Task goal
Find the word "email" in the data. Return every line where it appears.

Supplied information
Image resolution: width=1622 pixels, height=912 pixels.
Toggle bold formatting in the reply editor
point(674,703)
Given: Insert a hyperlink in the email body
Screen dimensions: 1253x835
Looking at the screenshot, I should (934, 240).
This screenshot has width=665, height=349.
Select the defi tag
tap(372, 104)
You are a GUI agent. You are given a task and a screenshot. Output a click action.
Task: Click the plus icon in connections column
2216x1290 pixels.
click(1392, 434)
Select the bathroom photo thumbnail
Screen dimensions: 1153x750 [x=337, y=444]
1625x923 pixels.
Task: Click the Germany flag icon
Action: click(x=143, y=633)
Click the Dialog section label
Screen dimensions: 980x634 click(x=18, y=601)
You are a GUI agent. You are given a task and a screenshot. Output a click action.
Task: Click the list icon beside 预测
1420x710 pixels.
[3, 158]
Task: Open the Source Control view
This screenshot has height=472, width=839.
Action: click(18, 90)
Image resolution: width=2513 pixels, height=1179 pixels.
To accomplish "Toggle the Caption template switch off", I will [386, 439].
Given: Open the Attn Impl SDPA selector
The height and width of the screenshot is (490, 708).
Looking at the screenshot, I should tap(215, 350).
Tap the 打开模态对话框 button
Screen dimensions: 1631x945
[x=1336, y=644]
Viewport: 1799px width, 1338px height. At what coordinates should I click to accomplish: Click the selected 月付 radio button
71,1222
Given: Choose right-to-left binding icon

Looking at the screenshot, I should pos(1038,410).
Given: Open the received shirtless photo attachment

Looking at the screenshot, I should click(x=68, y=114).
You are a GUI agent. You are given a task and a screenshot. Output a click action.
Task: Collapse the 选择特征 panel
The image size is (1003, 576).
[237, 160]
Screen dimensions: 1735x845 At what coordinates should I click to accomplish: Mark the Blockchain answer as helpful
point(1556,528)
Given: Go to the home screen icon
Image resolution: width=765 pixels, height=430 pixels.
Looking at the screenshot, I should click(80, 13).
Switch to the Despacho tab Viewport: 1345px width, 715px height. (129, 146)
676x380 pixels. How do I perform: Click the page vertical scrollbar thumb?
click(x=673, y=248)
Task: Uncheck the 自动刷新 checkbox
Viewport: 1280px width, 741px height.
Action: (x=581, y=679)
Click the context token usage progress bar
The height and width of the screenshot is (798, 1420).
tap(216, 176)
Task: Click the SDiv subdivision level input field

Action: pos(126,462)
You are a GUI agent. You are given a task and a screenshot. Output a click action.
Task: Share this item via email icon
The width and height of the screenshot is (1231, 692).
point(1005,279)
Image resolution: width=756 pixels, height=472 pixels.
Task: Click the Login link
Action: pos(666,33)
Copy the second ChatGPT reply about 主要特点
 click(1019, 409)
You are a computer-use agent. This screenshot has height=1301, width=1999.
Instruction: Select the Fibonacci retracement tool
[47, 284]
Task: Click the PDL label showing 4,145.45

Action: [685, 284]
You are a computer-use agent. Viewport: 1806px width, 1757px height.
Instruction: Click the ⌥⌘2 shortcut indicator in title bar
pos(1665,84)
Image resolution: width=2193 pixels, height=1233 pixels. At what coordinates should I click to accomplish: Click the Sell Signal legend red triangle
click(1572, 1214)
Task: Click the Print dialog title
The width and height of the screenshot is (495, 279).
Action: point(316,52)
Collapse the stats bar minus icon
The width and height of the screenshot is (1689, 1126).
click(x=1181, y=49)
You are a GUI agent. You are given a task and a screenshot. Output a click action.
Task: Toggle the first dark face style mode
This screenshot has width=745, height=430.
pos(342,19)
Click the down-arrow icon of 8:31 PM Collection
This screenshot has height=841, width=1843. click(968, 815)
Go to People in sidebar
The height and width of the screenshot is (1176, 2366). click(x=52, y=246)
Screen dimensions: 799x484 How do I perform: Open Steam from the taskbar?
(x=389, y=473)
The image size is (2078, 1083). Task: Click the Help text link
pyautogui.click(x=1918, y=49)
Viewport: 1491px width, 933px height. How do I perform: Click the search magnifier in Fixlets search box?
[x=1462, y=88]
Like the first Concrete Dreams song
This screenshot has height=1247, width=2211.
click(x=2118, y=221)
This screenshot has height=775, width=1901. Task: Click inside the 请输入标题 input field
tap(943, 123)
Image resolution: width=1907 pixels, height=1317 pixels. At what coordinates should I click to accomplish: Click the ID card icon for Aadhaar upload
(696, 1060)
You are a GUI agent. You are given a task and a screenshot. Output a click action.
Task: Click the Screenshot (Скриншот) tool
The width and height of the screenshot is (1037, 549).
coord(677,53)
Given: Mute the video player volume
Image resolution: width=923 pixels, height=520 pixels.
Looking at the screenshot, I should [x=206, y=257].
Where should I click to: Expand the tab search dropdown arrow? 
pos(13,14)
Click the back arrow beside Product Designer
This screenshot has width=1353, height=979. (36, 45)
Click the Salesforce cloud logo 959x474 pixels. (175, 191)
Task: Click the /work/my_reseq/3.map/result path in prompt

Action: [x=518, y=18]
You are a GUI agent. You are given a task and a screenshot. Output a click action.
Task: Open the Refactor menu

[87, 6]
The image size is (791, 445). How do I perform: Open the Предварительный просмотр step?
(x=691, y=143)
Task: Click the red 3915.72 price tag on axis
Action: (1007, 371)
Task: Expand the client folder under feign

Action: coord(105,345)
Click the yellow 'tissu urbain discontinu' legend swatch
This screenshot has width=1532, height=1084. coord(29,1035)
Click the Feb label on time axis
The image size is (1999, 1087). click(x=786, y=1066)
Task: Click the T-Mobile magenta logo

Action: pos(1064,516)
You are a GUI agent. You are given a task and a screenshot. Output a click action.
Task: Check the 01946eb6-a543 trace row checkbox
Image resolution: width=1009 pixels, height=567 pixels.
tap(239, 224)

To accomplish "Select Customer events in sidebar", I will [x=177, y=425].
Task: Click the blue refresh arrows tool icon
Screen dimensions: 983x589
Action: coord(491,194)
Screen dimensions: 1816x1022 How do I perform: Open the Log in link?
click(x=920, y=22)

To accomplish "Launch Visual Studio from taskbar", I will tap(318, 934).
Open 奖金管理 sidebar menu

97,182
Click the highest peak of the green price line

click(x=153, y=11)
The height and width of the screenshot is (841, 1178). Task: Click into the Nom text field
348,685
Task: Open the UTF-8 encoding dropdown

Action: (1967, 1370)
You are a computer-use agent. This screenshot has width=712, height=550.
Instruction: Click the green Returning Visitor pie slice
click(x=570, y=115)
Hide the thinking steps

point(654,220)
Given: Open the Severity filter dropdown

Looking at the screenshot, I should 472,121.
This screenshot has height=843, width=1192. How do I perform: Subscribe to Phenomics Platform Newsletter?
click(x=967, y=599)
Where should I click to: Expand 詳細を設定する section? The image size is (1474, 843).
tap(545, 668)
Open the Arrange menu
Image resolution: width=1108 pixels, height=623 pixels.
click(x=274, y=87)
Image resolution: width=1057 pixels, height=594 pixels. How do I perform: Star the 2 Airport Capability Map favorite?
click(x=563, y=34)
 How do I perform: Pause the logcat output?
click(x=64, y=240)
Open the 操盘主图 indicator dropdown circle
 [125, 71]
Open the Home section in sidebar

Answer for this exercise
Given: Insert a hyperlink in the email body
Task: Share this item via email icon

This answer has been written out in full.